Background: Short-term disease progression is well documented in clinical trials, but there are limited published data on disease course in real-life practice.

Methods: Patient-derived Multiple Sclerosis Severity Score (PMSSS), a disease severity rank score, was computed at each visit for consecutive MS patients attending two large, ethnically diverse MS centers in New York metropolitan area. Disability was assessed via Patient-Determined Disease Steps (PDDS). Clinicians recorded disease subtype and relapse status at each visit, but did not rate disability. PMSSS change from the first to the last visit was calculated for the cohort as a whole and for subgroups of interest. Multivariable regression models were constructed for predicting final PMSSS based on readily available predictor variables collected at the initial visit and relapse history during follow up.

Results: A total of 1740 consecutive patients from New York University ( n =  1079) and Barnabas ( n =  661) MS Care Centers were included. During follow up (mean 2.4 ± 0.82   years, range 1-4   years), mean PDDS score increased from 1.9 ± 2.2 to 2.3 ± 2.2 ( p <  0.0001), while PMSSS remained roughly unchanged (initial PMSSS = 3.71 ± 2.73, last PMSSS = 3.81 ± 2.76, paired t test, p =  0.28). The only major predictor of final PMSSS was the initial PMSSS. Demographic variables (age, sex, race) or relapse status did not predict final severity score.

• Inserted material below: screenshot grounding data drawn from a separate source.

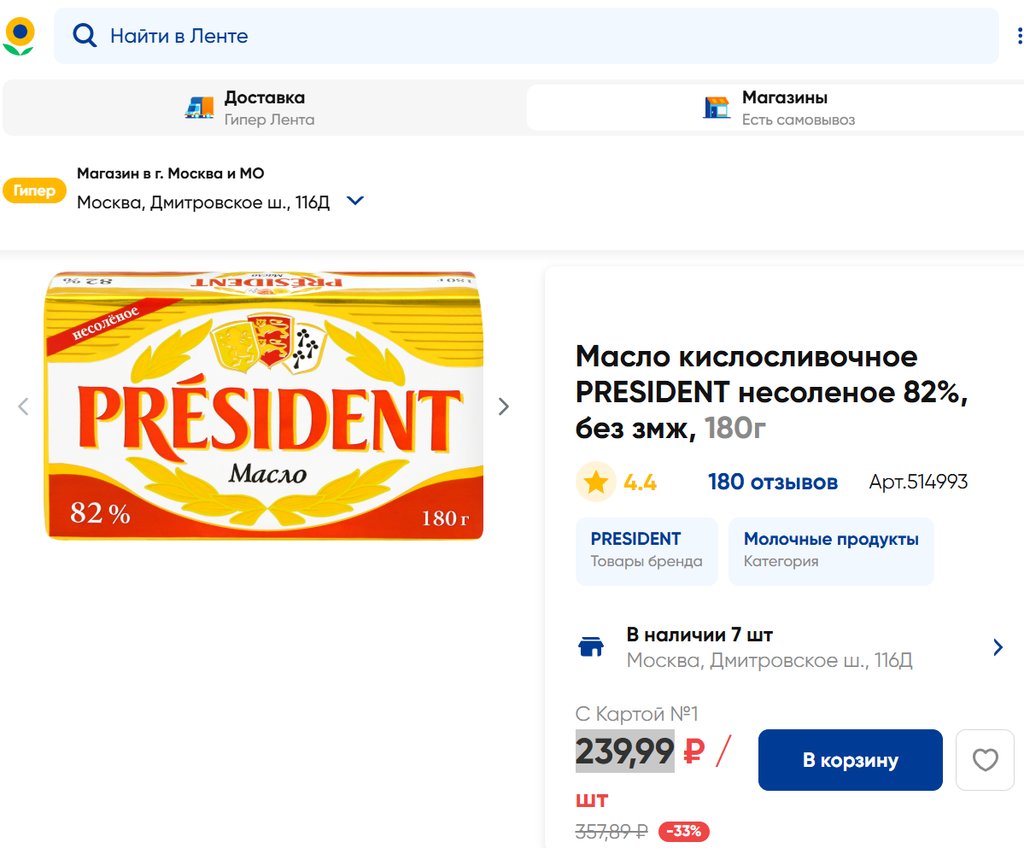Show next product image

[504, 406]
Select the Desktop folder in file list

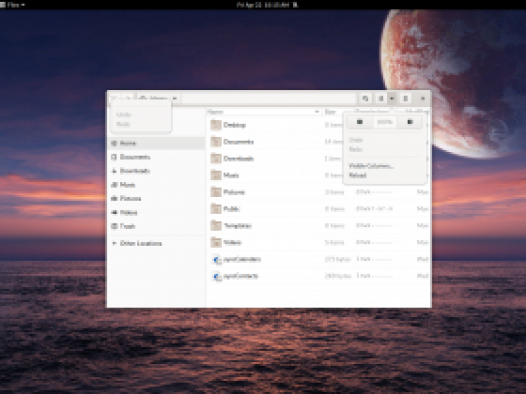(318, 125)
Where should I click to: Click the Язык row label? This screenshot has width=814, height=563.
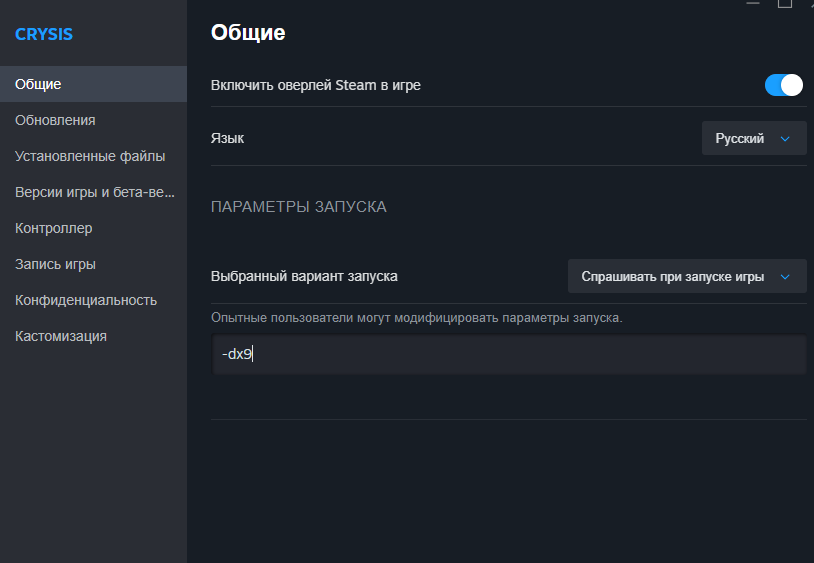point(227,139)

Conclusions: Baseline disability in two MS clinics was much lower than in the reference population from which PMSSS was derived. We observed no discernable slowing of disability accumulation during the short-term follow up in our cohort compared with the reference cohort. Overwhelmingly the most important predictor of final disease severity rank score was the initial disease severity rank score.